2012 PISA sonuçlarına baktığımızda Türkiye matematikte 44., okuma becerilerinde 42., fen bilimlerinde 43. olmuştur. Türkiye OECD ülkeleri içinde Meksika ve Şili’yi geride bırakarak 32. sıradaki yeriyle sondan üçüncü olmuştur. 2003 yılından bu yana ufak artışlar olmasına rağmen Türkiye’nin sıralamasında bir değişiklik olmamıştır. Rakiplerimizin bizden daha fazla puanlarını arttırmaları bize patinaj yaptırmaktadır.
Bize ne elin gavurunun yaptığı sınavlardan diyebiliriz. PISA değerlendirmelerini çöpe atabiliriz. ÖSYM ve MEB tarafından yapılan; YGS, LYS ve TEOG gibi sınav sonuçlarına baktığımızda da farklı bir tablo karşımıza çıkmıyor. Bir YGS sınavında 50.000 aday sıfır çekiyorsa ÖSYM’nin nazik ifadesiyle puanları hesaplanamıyorsa, net doğru cevap sayısı matematik sınavında 6, Fen bilimlerinde 3,5’larda ise siz hangi kalkınmadan hangi istikrardan bahsediyorsunuz. Eğitim sistemi her kademede alarm veriyor.
Eğitim meselesi milli bir meseledir. Birilerinin kişisel hırslarını tatmin etme yeri değildir. Hele hele rövanş alma yeri hiç değildir.

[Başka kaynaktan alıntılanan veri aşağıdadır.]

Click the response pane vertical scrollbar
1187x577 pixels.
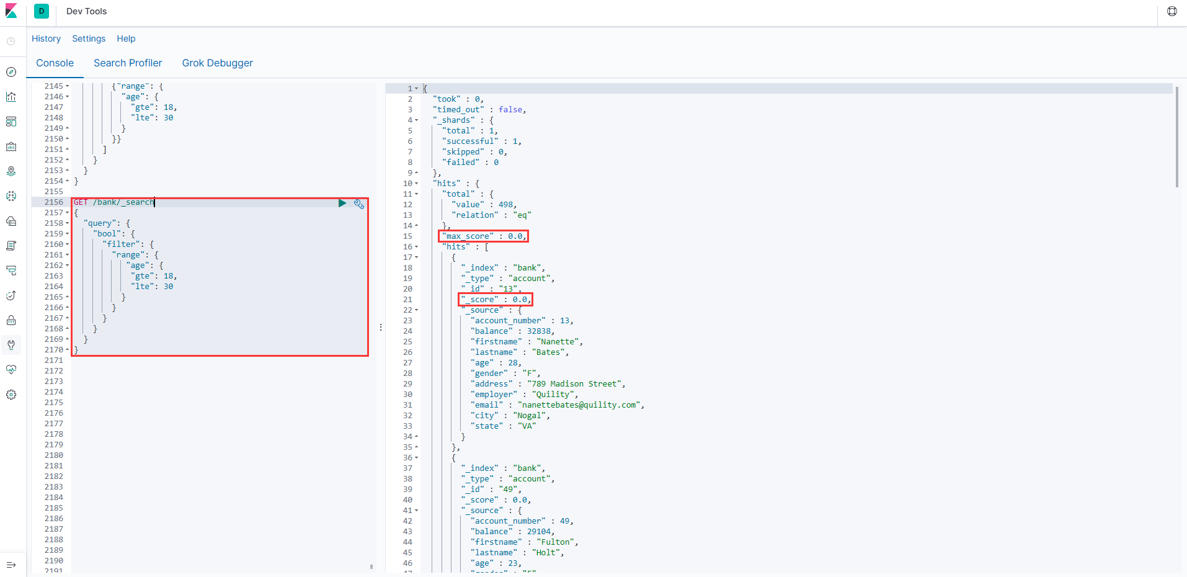[1176, 136]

İstikrar kelimesi siyasi iktidar tarafından gün geliyor bir masal gibi, uyutmak için söylenen ninni gibi anlatılıyor, gün geliyor bir tehdit ve şantaj aracı olarak kullanılıyor. Ekonomik ve sosyal konularla ilgili bazı rakamlar hiç iç açıcı değil. İktidar sahiplerinin saltanatında, şatafatında istikrarlı bir büyüme olabilir, yaşam standartları her geçen gün kat kat artabilir. Ancak vatandaş ve kamu çalışanı her günü kayıpla kapatıyor. Geriye, daha kötüye gidiş maalesef engellenemiyor. Kişi başına düşen milli gelir 2008 yılından beri artmıyor, hatta 2014 yılında 2013 yılına göre yüzde 4,4 oranında gerileme var. 2002 – 2014 yılları arasında vatandaşlardan tahsil edilen vergideki artış yüzde 491 iken kişi başına düşen gelirdeki artış yüzde 198 olmuştur. Ülkemizde ortaya çıkan finans açığını kapatmak için vatandaşların üzerindeki vergi yükü sürekli artmaktadır. Dolaylı vergileri OECD ortalaması yüzde 31,8 iken Türkiye ortalaması 69,7’dir. Vatandaşlarımız OECD ülkelerinden iki kat daha vergi ödüyor. İktidarın ücret politikalarının sonucu olarak ücretlilerin yaklaşık yüzde 32’lik kesimi, Türkiye nüfusunun en fakir yüzde 20’lik dilimi içinde yer almaktadır. Bireysel krediler incelendiğinde vatandaşlarımızın borçlanarak hayatını devam ettirdiği görülmektedir. Bireysel krediler 2002 yılından 2014 yılına kadar istikrarlı istikrarlı 58 kat artmıştır. Bireysel kredi borçlarını ödeyemeyenlerin sayısı 2014 yılında 669bin 383 kişiye yükselmiştir. Protestolu senet sayısı bir milyonu geçmiştir. İstikrarlı ekonomi! İstikrarlı yönetim! anlayışının sonucu evlenme ve boşanma rakamlarına da yansıyor boşanma sayısı 2002 yılında 95 bin 323 iken 2014 yılında bu sayı 130 bin 913 olmuştur. 2002 – 2014 yılları arasında dış borç 3,1 kat, iç borç ise 2,8 kart artmıştır. Velhasıl örnekler çoğaltılabilir. Bu satırlara onlarcası yazılabilir. Birileri istikrar kisvesi altında sadece kendi iktidarının ve saltanatının devamını istiyor.
Biz Türk Eğitim Sen olarak her şartta doğruları yapmaya devam edeceğiz. Eğitim çalışanlarının güçlü sesi olmaktan vazgeçmeyeceğiz.
Haksızlıklar karşısında susmayacağız. Çünkü biliyoruz ki “haksızlıklar karşısında susanlar, hakları ile birlikte şereflerini de kaybederler”
İş güvencemizden rahatsız olduğunuzu biliyoruz.
Rotasyon arzunuzdan vazgeçmediğinizden eminiz.
Kamu çalışanlarına karşı hasmane tutumunuz 13 yıldır değişmedi değişmeyecek
Pastadan kamu çalışanlarına düşen payı bugüne kadar vermediniz vermeyeceksiniz.